It used to be fairly cheap and easy to get into PC gaming, especially in late 2016. Performance for your dollar was at an all-time high and all was right in the gaming hardware market. As we reported 8 months ago, the rise of value in various cryptocurrencies caused a run on consumer gaming GPUs that left retailers empty-handed and gamers frustrated. As some of the crypto-hype died down, the retail channel was replenished with GPUs in each price segment (at least for NVIDIA cards). As we sit in the middle of January 2018, any gains made in GPU availability or price stability have gone out the window again.
Just when you thought it was safe to dip your toes back in the water, the cryptocurrency market experienced price spikes in December and just recently in January. Predictably, the promise of riches has driven prospectors to buy up all available GPU stock just like they did at the end of last spring. Because the squeeze from crypto speculators wasn’t enough, the months-long DRAM price hike is also driving up GPU prices.
As anyone who has recently priced out a new PC can tell you, RAM got expensive. A 16GB DDR4 kit that would have set you back $80 in January of 2017 now costs $200. As most of the world’s new smartphones started transitioning to DDR4, the available supply for it began to dry up and prices increased accordingly. The top memory producers claim they are working at capacity to meet the demand, but some suspect price fixing shenanigans. It would not be the first time it happened.
Crypto speculation, stock shortages, and soaring memory costs have combined to inflate the prices of GPUs to levels above what we saw in the middle of last year in some cases. At the time of this writing, internet PC parts retailer NewEgg had one NVIDIA GTX 1080 card left in stock, a PNY blower card, for $599. This represents a markup of $100 on that particular model. If you want or need a GTX 1080, this is the only game in town. The rest of the 1080s are shown as out of stock or have been delisted entirely. Pricing and availability for the midrange GTX 1070 is just as bad. There are no GTX 1070 cards available on NewEgg at this time. The same goes for the enthusiast GTX 1080 Ti.
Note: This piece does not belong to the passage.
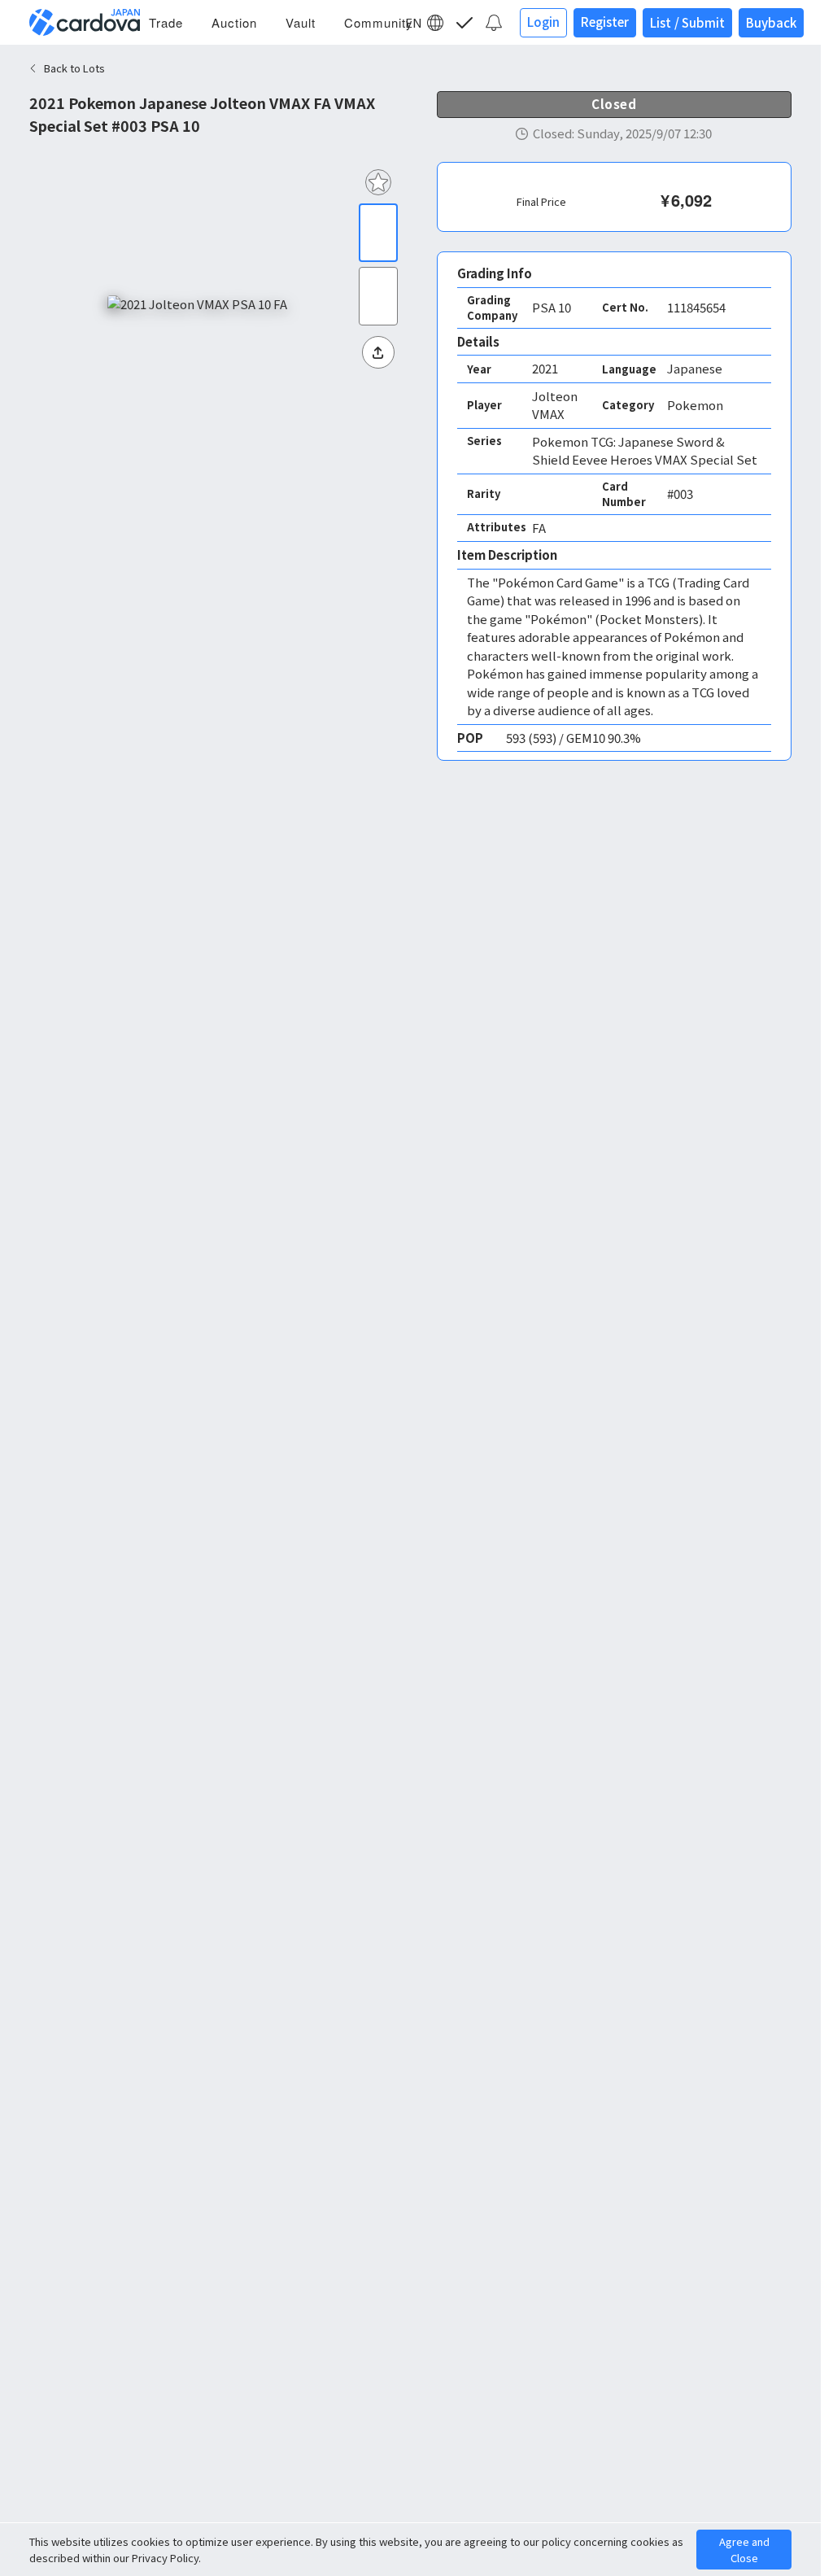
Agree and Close (744, 2549)
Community (378, 22)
As expected, the story for AMD GPUs is no different. NewEgg has 3 Polaris-powered RX 580 cards left in stock and each of them is carrying a $100 premium over MSRP. Even mentioning AMD’s high-end RX Vega cards seems like a waste of time as the cards have been notoriously unavailable since launch last August.
There seems to be no end in sight to the GPU madness or the memory price spikes that exacerbate the problem. This is just about the worst time a person could choose to build a new PC, and not just because the new CPU you buy comes preloaded with massive security flaws. There has never been a better time to be a PC gamer. 2017 was filled to the brim with awesome and just about anything that wasn’t a Nintendo Switch exclusive was best experience on a PC. It’s too bad that current conditions have made getting into the game so costly and frustrating.